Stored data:

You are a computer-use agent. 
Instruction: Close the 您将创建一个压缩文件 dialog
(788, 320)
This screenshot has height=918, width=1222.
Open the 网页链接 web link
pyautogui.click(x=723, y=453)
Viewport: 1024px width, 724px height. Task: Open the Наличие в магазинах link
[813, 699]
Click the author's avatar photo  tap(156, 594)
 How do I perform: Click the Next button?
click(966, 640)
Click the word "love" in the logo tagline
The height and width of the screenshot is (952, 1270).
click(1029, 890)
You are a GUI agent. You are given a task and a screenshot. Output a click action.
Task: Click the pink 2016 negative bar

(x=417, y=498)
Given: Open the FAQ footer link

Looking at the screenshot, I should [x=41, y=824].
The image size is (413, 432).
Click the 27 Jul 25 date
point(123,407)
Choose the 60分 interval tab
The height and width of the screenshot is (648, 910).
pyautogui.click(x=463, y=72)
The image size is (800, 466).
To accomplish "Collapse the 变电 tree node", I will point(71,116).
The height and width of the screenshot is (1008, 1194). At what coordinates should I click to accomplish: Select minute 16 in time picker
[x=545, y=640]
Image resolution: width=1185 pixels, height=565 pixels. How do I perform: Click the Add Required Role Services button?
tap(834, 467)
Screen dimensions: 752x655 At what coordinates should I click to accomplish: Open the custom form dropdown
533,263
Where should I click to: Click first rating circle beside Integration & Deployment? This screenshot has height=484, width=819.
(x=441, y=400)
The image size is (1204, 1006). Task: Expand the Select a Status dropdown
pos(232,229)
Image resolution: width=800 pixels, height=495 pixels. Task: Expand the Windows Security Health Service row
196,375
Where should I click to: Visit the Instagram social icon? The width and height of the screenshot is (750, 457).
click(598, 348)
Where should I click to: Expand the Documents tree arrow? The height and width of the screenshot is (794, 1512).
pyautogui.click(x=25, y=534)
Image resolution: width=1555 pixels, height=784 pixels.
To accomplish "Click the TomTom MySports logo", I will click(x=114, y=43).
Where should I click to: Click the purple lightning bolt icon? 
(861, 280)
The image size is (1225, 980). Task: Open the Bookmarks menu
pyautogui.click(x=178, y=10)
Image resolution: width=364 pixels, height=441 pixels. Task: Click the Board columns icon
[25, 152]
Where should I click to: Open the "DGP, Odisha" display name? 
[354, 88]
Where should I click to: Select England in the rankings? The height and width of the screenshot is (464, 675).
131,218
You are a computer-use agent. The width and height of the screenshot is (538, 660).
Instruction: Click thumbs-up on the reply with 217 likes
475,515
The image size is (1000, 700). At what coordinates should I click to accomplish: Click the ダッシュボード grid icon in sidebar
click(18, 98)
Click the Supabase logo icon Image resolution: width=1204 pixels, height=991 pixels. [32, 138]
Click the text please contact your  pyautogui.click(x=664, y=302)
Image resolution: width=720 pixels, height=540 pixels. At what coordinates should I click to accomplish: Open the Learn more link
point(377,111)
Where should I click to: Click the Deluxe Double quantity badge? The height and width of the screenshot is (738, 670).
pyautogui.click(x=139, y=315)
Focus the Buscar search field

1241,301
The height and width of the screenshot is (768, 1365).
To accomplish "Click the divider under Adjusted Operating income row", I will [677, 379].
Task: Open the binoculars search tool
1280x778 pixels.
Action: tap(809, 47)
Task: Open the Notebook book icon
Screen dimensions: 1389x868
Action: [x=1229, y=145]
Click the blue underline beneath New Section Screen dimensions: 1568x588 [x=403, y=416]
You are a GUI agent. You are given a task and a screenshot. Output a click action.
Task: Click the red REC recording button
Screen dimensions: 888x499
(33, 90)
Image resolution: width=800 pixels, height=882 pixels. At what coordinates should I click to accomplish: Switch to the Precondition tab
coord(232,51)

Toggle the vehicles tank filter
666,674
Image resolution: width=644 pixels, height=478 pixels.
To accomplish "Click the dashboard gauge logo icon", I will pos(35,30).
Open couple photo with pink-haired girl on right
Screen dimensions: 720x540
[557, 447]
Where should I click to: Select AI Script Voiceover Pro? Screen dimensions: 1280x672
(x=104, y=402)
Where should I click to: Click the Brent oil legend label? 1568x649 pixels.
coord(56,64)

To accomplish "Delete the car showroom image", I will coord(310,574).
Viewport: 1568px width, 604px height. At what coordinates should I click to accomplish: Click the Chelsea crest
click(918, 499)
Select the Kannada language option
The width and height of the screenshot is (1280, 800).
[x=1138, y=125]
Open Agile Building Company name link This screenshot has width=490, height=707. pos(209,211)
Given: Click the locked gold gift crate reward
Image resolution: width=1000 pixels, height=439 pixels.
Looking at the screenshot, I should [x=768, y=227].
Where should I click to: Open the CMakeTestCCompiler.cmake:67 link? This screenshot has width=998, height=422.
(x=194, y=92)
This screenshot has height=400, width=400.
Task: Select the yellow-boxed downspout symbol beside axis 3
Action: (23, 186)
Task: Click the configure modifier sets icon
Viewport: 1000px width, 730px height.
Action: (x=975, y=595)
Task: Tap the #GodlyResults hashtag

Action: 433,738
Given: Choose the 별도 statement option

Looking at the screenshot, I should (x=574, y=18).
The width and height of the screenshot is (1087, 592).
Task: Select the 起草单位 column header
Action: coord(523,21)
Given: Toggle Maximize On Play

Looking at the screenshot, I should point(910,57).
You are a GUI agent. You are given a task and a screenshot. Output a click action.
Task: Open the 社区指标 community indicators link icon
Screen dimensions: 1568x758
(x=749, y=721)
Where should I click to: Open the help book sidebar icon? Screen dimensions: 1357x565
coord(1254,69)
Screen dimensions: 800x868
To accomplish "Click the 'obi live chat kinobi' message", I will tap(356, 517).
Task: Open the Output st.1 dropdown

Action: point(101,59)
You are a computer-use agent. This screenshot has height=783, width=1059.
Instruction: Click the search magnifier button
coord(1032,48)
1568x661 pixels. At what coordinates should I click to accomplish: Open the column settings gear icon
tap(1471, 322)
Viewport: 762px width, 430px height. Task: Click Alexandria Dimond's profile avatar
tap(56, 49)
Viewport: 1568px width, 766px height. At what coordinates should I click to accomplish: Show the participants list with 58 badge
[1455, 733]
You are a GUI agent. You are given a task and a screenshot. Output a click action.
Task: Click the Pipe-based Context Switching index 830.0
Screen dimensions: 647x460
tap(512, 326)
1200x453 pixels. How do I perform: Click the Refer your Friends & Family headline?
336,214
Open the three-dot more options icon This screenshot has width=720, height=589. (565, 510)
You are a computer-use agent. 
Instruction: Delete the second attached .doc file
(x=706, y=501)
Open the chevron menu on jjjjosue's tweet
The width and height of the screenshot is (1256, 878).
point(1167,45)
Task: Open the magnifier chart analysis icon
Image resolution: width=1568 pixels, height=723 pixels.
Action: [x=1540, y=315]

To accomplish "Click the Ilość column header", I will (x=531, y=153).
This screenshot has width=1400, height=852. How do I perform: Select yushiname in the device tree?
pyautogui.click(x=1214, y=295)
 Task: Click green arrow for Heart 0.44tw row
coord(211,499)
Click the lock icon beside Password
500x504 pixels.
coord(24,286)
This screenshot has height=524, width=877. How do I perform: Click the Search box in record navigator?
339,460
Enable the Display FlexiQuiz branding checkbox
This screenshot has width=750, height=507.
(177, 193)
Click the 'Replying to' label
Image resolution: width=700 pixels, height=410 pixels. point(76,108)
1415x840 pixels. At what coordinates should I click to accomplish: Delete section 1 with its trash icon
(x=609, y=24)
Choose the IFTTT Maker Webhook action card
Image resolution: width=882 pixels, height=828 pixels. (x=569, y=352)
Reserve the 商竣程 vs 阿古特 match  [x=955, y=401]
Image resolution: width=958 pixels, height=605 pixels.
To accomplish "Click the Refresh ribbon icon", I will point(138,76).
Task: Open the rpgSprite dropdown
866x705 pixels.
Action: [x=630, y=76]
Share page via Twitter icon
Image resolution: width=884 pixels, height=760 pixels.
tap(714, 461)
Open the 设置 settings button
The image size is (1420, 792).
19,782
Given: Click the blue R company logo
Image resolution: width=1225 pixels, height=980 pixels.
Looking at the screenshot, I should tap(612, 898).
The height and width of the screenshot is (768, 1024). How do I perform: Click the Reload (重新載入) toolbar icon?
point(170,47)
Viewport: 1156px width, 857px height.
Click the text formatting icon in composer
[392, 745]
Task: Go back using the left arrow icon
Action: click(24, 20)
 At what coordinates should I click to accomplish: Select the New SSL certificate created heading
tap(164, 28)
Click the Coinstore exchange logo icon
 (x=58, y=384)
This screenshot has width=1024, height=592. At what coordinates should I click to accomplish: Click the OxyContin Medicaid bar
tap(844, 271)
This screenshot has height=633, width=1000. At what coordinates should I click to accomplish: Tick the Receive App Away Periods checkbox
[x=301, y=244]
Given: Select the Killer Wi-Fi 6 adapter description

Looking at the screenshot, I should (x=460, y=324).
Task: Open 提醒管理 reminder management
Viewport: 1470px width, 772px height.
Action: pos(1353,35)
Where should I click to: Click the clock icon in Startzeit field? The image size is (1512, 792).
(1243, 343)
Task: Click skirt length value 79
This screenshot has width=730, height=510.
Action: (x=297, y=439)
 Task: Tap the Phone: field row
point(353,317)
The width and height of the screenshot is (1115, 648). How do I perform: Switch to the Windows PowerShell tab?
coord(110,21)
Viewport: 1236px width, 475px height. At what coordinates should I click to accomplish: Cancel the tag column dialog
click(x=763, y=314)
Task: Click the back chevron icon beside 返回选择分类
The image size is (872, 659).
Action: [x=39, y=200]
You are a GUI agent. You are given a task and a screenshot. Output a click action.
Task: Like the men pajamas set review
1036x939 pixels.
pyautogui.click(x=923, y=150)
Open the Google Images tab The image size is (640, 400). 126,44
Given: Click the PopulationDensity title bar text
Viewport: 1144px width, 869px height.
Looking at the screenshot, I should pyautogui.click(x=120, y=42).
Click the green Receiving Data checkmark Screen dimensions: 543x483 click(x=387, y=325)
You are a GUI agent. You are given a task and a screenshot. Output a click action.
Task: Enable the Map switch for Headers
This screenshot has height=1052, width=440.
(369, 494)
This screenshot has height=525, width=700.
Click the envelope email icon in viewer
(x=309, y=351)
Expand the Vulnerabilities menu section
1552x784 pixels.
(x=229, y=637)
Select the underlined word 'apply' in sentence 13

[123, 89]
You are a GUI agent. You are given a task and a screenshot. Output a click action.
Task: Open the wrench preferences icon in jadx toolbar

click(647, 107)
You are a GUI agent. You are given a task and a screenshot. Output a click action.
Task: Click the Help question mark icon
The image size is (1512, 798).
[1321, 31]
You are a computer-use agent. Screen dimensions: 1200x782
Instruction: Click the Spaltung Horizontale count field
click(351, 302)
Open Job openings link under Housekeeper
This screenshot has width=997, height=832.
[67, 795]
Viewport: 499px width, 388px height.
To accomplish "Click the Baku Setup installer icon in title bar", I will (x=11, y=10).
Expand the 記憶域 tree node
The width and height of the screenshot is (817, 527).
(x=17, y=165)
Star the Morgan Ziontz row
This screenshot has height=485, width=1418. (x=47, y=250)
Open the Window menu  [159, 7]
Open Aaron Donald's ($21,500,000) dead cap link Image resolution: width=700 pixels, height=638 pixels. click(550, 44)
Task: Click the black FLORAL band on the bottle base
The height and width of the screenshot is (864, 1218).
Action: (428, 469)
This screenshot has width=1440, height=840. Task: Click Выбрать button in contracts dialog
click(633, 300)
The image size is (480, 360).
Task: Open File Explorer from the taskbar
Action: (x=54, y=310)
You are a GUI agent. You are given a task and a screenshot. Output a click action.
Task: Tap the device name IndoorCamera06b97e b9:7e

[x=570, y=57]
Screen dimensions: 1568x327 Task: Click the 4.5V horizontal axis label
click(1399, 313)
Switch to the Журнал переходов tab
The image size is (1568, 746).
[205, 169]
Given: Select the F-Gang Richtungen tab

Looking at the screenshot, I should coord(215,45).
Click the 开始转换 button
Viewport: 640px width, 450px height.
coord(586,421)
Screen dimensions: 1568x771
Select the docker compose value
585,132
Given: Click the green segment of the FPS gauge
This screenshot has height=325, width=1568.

• What is being asked
Using the entries above, output exactly the lines between the line holding "Where should I click to: Visit" and the line holding "You are a computer-use agent. The", end lines included, and nothing more.

• Solution to the problem
Where should I click to: Visit the Instagram social icon? The width and height of the screenshot is (750, 457).
click(598, 348)
Where should I click to: Expand the Documents tree arrow? The height and width of the screenshot is (794, 1512).
pyautogui.click(x=25, y=534)
Image resolution: width=1555 pixels, height=784 pixels.
To accomplish "Click the TomTom MySports logo", I will click(x=114, y=43).
Where should I click to: Click the purple lightning bolt icon? 
(861, 280)
The image size is (1225, 980). Task: Open the Bookmarks menu
pyautogui.click(x=178, y=10)
Image resolution: width=364 pixels, height=441 pixels. Task: Click the Board columns icon
[25, 152]
Where should I click to: Open the "DGP, Odisha" display name? 
[354, 88]
Where should I click to: Select England in the rankings? The height and width of the screenshot is (464, 675).
131,218
You are a computer-use agent. The width and height of the screenshot is (538, 660).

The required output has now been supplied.